Ever since Tom Staggs left, many have wondered who will emerge as the front runner to replace Bob Iger as the leader of The Walt Disney Company. Many names have been tossed around from Sheryl Sandberg to Peter Chernin, but I am going to hypothesize that another name may be the candidate that no one is suspecting: Bob Bowman
No, not Michael Phelps swimming coach. I am talking about Major League Baseball’s President of Business & Media who led MLB Advanced Media to the point that Disney would be willing to spend $1 billion for a 33% stake in its technological offshoot.
Let’s admit it… when you thought of who would lead the streaming revolution, you weren’t thinking of Major League Baseball. These are the same stuck-in-their-ways folks that can’t make up their mind if they like the Designated Hitter or not. But with $30 million invested from the teams, Bowman built a technology organization that has become respected throughout the sports world and beyond. When the NHL realized they needed technology help, they went to Baseball to get it. Same thing with the WWE, ESPN, HBO, and Glenn Beck, just to name a few.
Bowman was able to accomplish something that few have succeeded at: building a successful technology operation within an “old guard” organization. While Disney has not had much success bringing high-tech organizations such as Infoseek and Maker Studios into the family, they may have greater luck with a group of folks that understand how to work within a traditional framework. After all, it doesn’t get more traditional that baseball.

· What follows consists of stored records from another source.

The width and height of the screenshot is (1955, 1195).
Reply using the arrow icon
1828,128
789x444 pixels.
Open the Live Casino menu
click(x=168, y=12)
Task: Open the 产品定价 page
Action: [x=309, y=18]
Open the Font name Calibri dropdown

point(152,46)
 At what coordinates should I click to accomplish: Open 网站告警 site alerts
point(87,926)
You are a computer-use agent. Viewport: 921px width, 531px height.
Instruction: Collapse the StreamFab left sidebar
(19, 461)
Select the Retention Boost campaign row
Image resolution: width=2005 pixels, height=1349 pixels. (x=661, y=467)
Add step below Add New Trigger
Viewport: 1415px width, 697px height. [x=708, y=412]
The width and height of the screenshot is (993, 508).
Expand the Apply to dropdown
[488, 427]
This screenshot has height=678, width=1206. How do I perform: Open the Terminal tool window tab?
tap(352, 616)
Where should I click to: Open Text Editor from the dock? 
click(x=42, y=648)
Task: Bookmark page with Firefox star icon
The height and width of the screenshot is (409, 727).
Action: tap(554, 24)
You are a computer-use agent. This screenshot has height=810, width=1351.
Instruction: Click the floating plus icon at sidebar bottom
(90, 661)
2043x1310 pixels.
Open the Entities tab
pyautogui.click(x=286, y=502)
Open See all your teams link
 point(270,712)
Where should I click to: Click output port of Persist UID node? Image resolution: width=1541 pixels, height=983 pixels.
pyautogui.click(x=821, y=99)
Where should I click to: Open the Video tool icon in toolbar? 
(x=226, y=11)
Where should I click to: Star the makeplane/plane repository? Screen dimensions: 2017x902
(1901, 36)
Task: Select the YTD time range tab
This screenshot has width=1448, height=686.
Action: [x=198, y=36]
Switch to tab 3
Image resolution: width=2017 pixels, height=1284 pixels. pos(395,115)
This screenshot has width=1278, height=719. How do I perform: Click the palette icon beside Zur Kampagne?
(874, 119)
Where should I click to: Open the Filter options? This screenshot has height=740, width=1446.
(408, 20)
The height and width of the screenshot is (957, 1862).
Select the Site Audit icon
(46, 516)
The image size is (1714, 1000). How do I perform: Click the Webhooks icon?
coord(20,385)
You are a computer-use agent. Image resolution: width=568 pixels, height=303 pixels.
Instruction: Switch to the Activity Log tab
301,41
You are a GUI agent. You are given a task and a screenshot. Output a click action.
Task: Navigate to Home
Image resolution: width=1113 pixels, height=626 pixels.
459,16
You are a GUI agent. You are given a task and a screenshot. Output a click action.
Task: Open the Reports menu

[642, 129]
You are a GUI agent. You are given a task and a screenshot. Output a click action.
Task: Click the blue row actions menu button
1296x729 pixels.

Disney’s biggest challenge right now is figuring out how to handle the inevitable transition from traditional broadcasts to streaming and on-demand services. You just have to look at the Olympics or the VMAs to see why this is important. Viewership on TV saw big drops while streaming views saw meteoric gains. And as many streaming services make it clear every day, not everyone knows how to deliver content through these new modes successfully in ways the don’t frustrate the viewers. Disney will be moving ESPN, Disney, Marvel, and Star Wars content to streaming one way or the other. They may as well bring someone in who knows how to navigate and monetize these new forms of distribution.
Let’s not forget the Bowman also oversees the MLB Network, so he also knows how to manage a television network. While MLB Network is nowhere near the size of ESPN, Disney Channel, or ABC, he does have experience in broadcasting.
What about the parks? While he does not have theme park experience, he did oversee Sheraton during a particularly successful period, so he knows how to manage a large workforce that the hospitality industry requires. It should also be noted that neither Eisner nor Iger had direct theme park knowledge prior to taking to top spot, but both have seemed to learned the business partly due to the strong and experienced teams that run the division.
The only other hole in his resume is movies. But with Kathy Kennedy, Kevin Feige, and Sean Bailey having a stellar track record, this is one part of the organization that probably doesn’t need too much direct leadership.
Will the board consider Bowman? I have no clue. He is probably a bit older than they would like, but there does not seem to be any other obvious choices. Perhaps the Disney Board’s investment in BAMTech was a way to get a bit closer to Bowman to see if he would be a good fit. Perhaps the upcoming launch of the ESPN branded streaming service will prove to be Bowman’s test.
Of course, this is all wild speculation on my part. The chances that he would be considered, let alone be offered the job are minuscule and my speculation has no basis in fact or inside knowledge.
No one is suspecting the Bowman will take over the top job. That being said, no one expected Iger to buy Marvel or Star Wars. So perhaps we should really learn to expect what no one is suspecting.